“En casa del herrero, azadón de palo…”
Este es uno de tantos dichos populares de la lengua española. Se refiere a las personas que profesan un oficio con destreza y maestría entre clientes. Sin embargo en el seno del hogar no realizan su profesión, teniendo que emplear o reparar sus propios enseres con otros medios.
Exactamente ese fue mi caso. Tengo gran experiencia en encuadernación y conservación de ejemplares bibliográficos. Necesitaba una biblia para un curso de mi parroquia y cuál fue la sorpresa, en casa poseo un ejemplar editado hace más de cincuenta años, en mal estado, deshojado; las cubiertas y el lomo rotos. Siempre me había percatado de ese detalle y nunca hice nada por componerlo. Buscando en mi ciudad una biblia nueva, no encontré una a mi gusto y a buen precio. Me vi en la necesidad de usar la vieja biblia.
El domingo en la tarde me puse a analizar la mejor y óptima manera de volver a la vida la biblia y usarla el siguiente martes. El resultado fue satisfactorio: reutilicé la portada para crear unas tapas “Bradel”; retiré el pegamento del lomo, integré las hojas sueltas; añadí hojas de cortesía y guardas decorativas. Una nueva tarlatana cubre el lomo con cabezales y cintas para separar las hojas. Dejé secar prensándola desde la tarde del lunes.

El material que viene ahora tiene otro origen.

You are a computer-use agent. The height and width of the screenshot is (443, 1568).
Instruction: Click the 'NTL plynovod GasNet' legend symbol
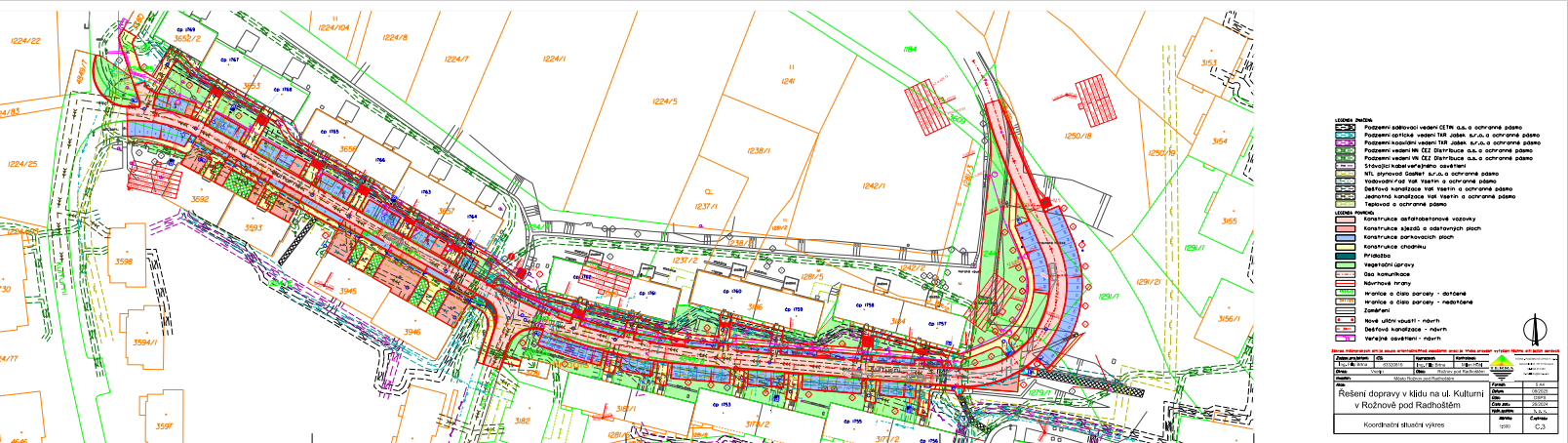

A pesar de ser una necesidad, eliminé de mi persona esa culpa, descuido o como se tenga a bien llamar, al arreglar y volver a su esplendor original, siendo respetuoso, interviniendo con mi toque y materiales contemporáneos reversibles, dejando de manifiesto el gusto por el oficio y tomando decisiones para volverla a usar y conservarla para el futuro.